Na welke weg naar het front ?, Lewis verscheen al zon 10 jaar niet in een andere film, hoewel hij in 1972 wel The Day the Clown Cried filmde, het verhaal van een clown (Lewis) die tijdens de Holocaust concentratiekampkinderen naar de gaskamers moet leiden. The Day the Clown Cried werd een legendarische ongeziene film; het was naar verluidt zo erg, zoals Lewis zelf toegeeft, dat hij weigerde de vrijlating ervan toe te staan. Hij keerde terug naar het scherm in de episodische komedie Hardly Working (1980), die een hit was, maar zijn volgende film (en zijn laatste als regisseur), Smorgasbord (1983; ook bekend als Cracking Up), een andere sketch-komedie, in die Lewis met Milton Berle en Davis verscheen, werd rechtstreeks op de kabeltelevisie in de VS uitgebracht.
De meeste kritische onderscheidingen die Lewis in de komende twee decennia zou ontvangen, zouden zijn voor dramatische of ongebruikelijke uitvoeringen. Hij schreef een veelgeprezen ondersteunende rol in Martin Scorseses The King of Comedy (1983), waarmee hij zijn eigen reputatie als een showbusiness-mandarijn met weinig warmte aanwakkerde. Hij speelde ook een met maffia verbonden zakenman in de televisieserie Wiseguy (1988-1989), een autodealer in de surrealistische komedie Arizona Dream (1993), een succesvolle komiek in Funny Bones (1995) en een oudere jazzmuzikant in Max Rose. (2013). In 1995 gaf een heropleving van de musical Damn Yankees Lewis zijn eerste kennismaking met Broadway-succes.
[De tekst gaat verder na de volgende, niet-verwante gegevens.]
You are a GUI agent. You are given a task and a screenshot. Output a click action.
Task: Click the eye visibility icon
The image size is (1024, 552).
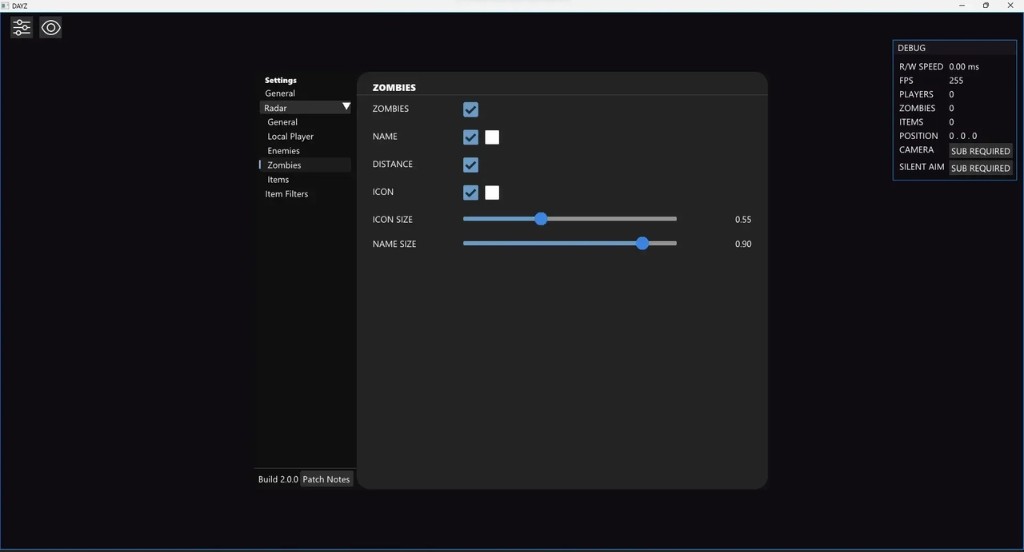[51, 28]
Hij schreef ook een autobiografie, Jerry Lewis: In Person (1982; met Herb Gluck) en een verslag van zijn samenwerking met Martin, Dean and Me (A Love Story) (2005; met James Kaplan).
In 1966 organiseerde Lewis zijn eerste jaarlijkse Labor Day Weekend-telethon voor de MDA, en hij bleef de telethon houden tot 2010. (Tijdens de telethon van 1976 verraste Frank Sinatra Lewis op beroemde wijze door Martin op het podium te brengen voor het eerste optreden van het duo in het openbaar sinds hun uiteenvallen. .) In 2011 trad Lewis af als de nationale voorzitter van de MDA.
Lewis werd zowel kritisch geprezen als geliefd in Frankrijk, waar hij werd gezien als een erfgenaam van de cabarettraditie van slapstick en fysieke komedie. . Als regisseur stond hij daar ook goed aangeschreven als authentiek auteur. Lewis werd in 2006 ingewijd als Commandant in het Legioen van Eer. Onder zijn andere onderscheidingen waren een Carrière Gouden Leeuw van het Filmfestival van Venetië in 1999 en de Jean Hersholt Humanitarian Award van de Academy of Motion Picture Arts and Sciences in 2009.